Hans Silvester, Pétanque et jeu provençal (Texte d'Yvan Audouard)
Hans Silvester, Pétanque et jeu provençal, texte d’Yvan Audouard, octobre 2015
Ecrivain(s): Hans Silvester Edition: Le RouergueLes sphères exercent une irrésistible fascination sur les habitants du globe terrestre. Elles suscitent spontanément une « gestuelle » et un imaginaire… J’ai la prétention de croire que, sur un terrain de boules, s’exprime une civilisation plus ancienne, plus complète, plus riche, plus sage (Yvan Audouard).
Face à nous des livres de photos et de grands tirages en noir et blanc de joueurs de Pétanque et de jeu provençal, dans la lumière du noir et blanc. Les photos de Hans Silvester saisissent ces regards des joueurs, sourires, tensions, doutes. Ils s’élancent, les bras se balancent, les corps dansent, on fixe la boule, des cercles se forment, c’est « un théâtre populaire où les hommes se retrouvent pour jouer et regarder ». Sous nos yeux, les ombres des joueurs et des arbres, ces platanes qui ombrent les images de Hans Silvester comme ils ombraient les romans de Jean Giono et les poésies de René Char. Le photographe lit les deux écrivains depuis les années 60, depuis son arrivée à Marseille et son installation dans cette maison ouverte sur les collines du Luberon. « Une ruine achetée pour la moitié du prix d’une 2 CV, aujourd’hui cela serait impossible ».
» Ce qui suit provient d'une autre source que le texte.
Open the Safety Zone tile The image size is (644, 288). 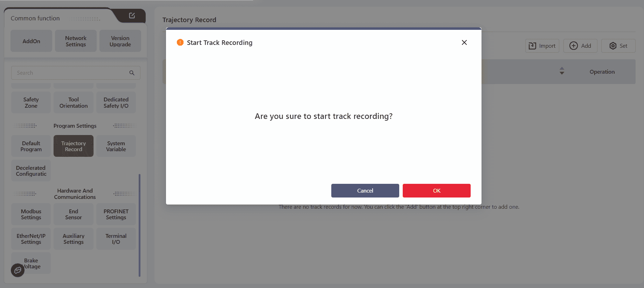click(x=31, y=102)
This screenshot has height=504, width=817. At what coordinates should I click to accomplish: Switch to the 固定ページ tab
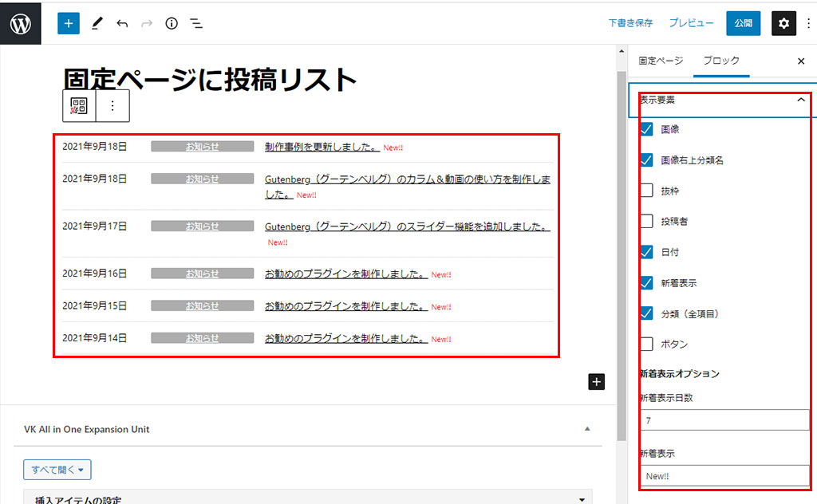point(661,61)
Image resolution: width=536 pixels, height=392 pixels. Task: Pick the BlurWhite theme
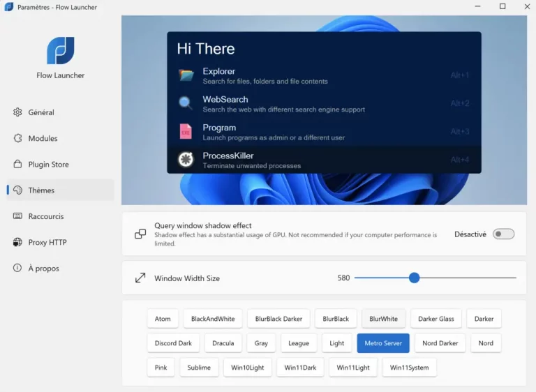coord(383,319)
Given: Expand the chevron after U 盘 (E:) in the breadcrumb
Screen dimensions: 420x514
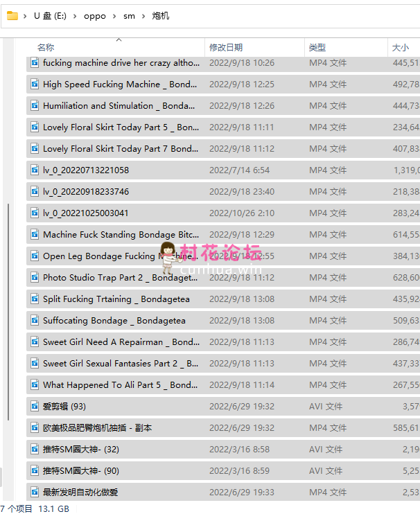Looking at the screenshot, I should (75, 16).
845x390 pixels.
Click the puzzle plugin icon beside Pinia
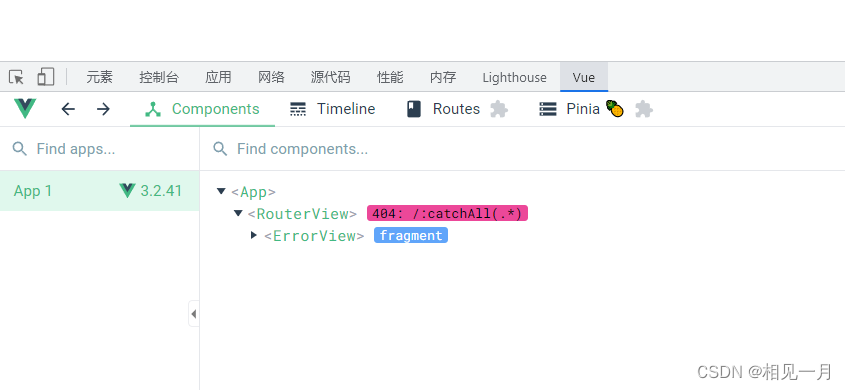[644, 109]
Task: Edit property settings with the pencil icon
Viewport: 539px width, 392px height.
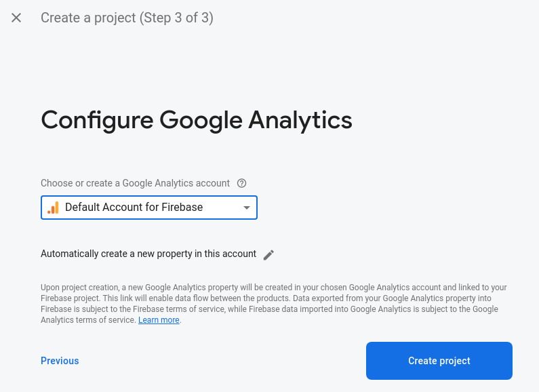Action: point(268,255)
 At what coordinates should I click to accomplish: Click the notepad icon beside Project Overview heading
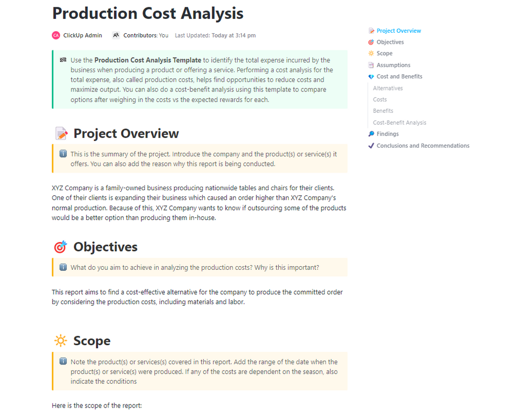[61, 134]
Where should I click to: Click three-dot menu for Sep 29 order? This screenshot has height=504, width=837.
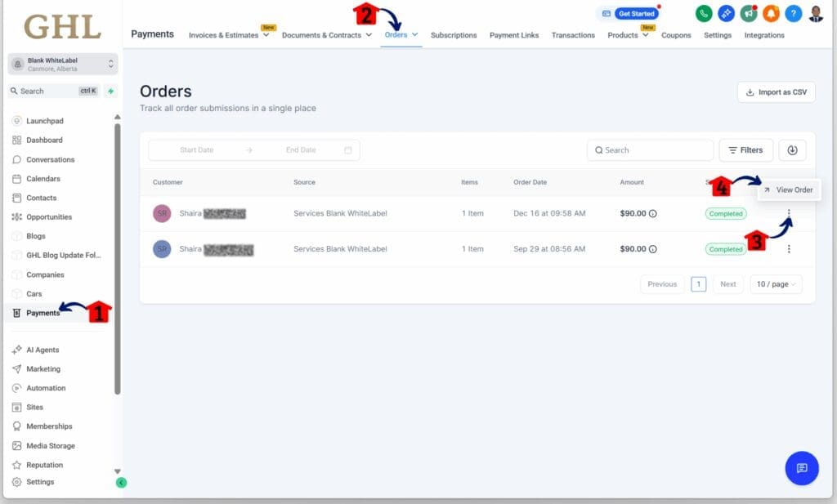tap(789, 249)
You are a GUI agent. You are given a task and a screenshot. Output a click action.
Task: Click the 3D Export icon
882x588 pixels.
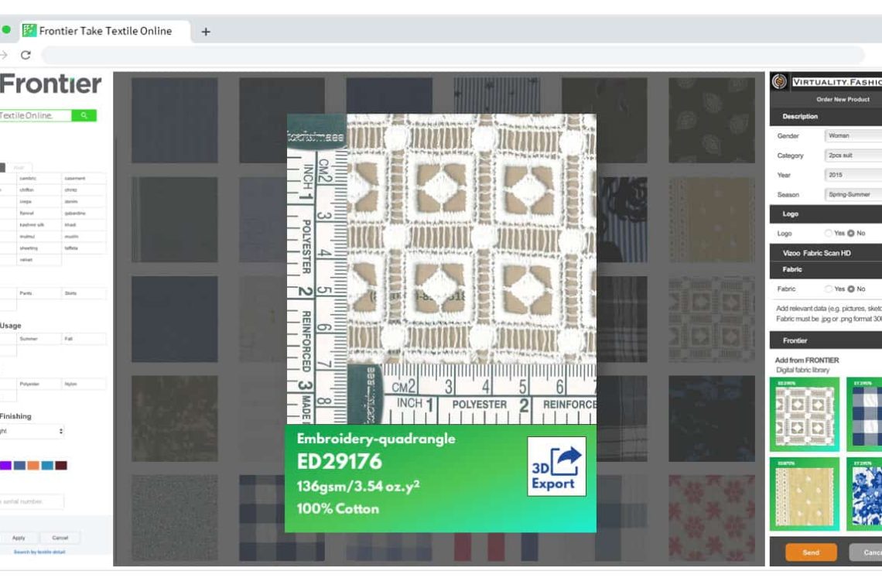(x=556, y=466)
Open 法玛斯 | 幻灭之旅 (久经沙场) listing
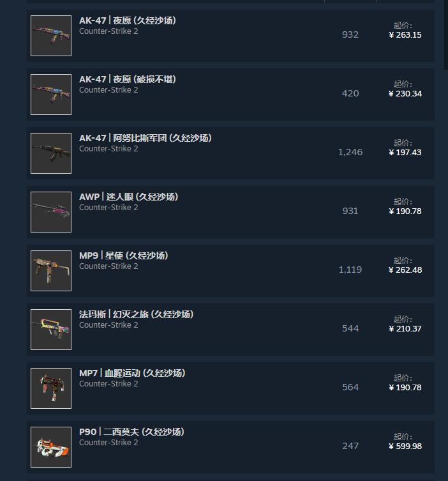This screenshot has width=448, height=481. 137,314
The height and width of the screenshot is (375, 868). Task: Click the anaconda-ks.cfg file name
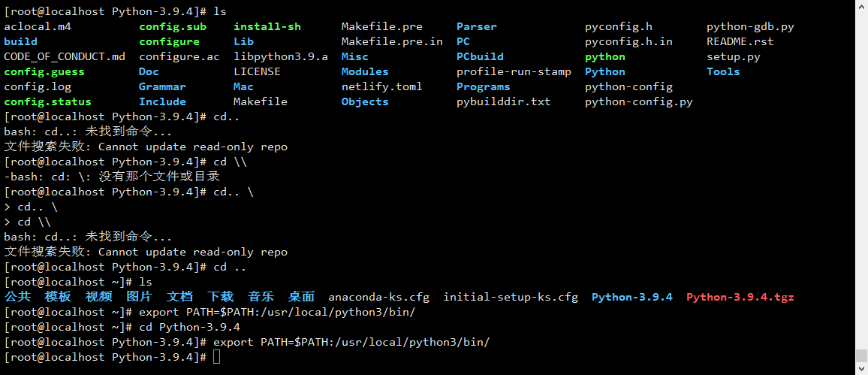click(378, 297)
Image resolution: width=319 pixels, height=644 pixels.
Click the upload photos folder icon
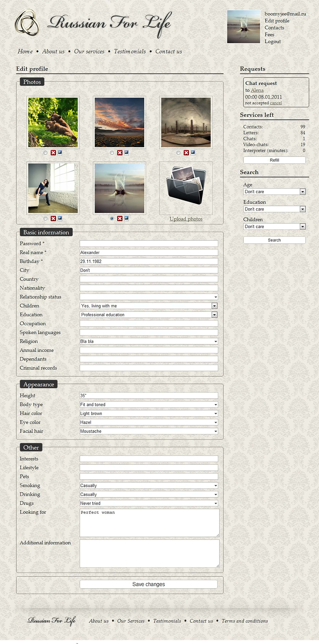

Rencontre avec Hans Silvester, Lioux, Vaucluse, novembre 2015
Ces photos ont été prises entre 1973 et 1977, j’ai commencé ici, à Roussillon, Gordes, après je suis allé un peu plus loin, à Cavaillon. J’avais des voisins, Monsieur Julian qui avait trois enfants, et son fils aimait vraiment jouer aux boules, donc on a joué ici et c’est comme ça que j’ai commencé. C’est après que j’ai vu que les boules c’est très important culturellement. Les hommes sont ensemble, c’était la qualité de vie de la Provence. Chaque village avait son terrain de boules, c’était un endroit de théâtre populaire et les hommes se rencontraient pour jouer, pour faire des gestes, pour parler et tout ca dépasse le simple jeu de boules, c’est un théâtre villageois, je l’ai senti comme ça. Aujourd’hui tout cela a beaucoup changé, mais à l’époque (dans les années 70), c’était vraiment ça.
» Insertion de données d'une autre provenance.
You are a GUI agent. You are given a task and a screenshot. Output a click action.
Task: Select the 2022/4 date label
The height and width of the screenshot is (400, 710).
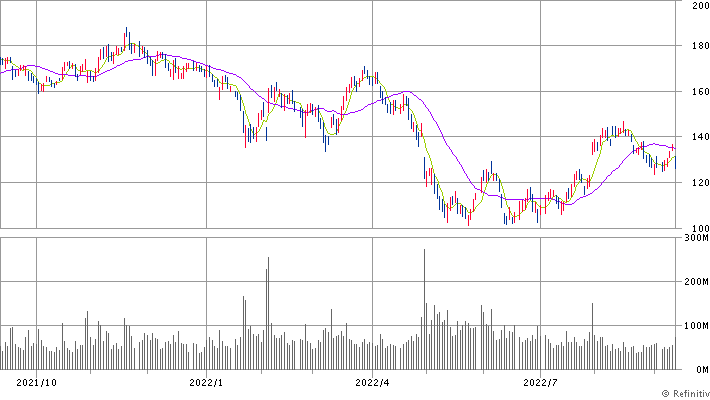click(371, 381)

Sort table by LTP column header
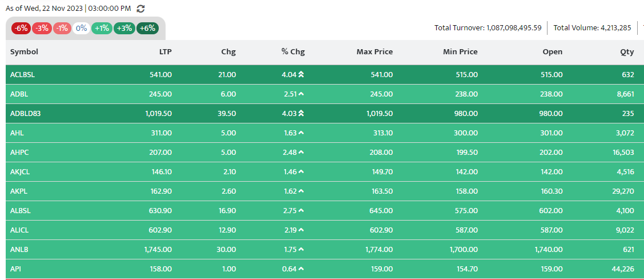(165, 52)
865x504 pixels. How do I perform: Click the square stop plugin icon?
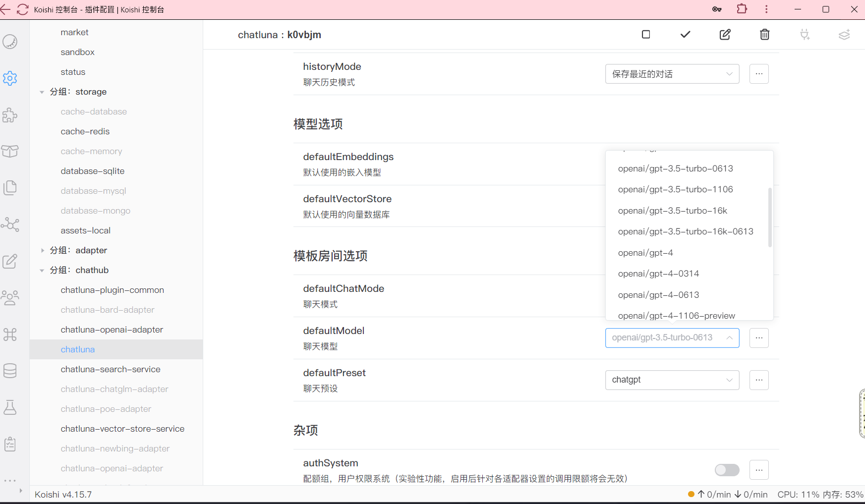click(x=645, y=34)
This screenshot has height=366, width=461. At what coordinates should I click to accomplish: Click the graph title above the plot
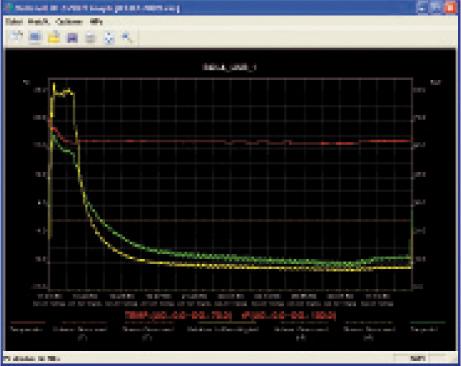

Je voulais raconter toute cette histoire des boules, de la pétanque et du jeu provençal, les « vieux » étaient là et la Pétanque jouait un rôle très important, même s’ils ne jouaient plus, ils avaient un spectacle quotidien, c’était une sortie pour eux. C’était une qualité de vie que nous avons oubliée. J’avais lu Giono, Le Chant du Monde. Je suis arrivé à Marseille en Vespa et puis on m’a volé ma Vespa, alors j’ai continué en vélo. C’est comme ça que je suis arrivé en Camargue. J’ai fait mon premier livre en Camargue avec une préface de Giono (Camargue, Jean Giono, Hans Silvester, Lausanne, La Guilde du Livre, 1960). C’est un maître, un poète et en plus c’est l’un des premiers écologistes, c’est « l’homme qui plante des arbres », on l’oublie aujourd’hui en France. Et je trouve qu’en Provence on a eu cette énorme chance d’avoir deux grands « écologistes » c’est Giono et c’est René Char. Giono on a fait le livre ensemble, je l’ai revu après. Ce n’était pas un homme facile, vraiment un intellectuel avec ce don d’écriture, il écrivait très vite. La préface pour mon livre, il l’a écrite pendant un week-end.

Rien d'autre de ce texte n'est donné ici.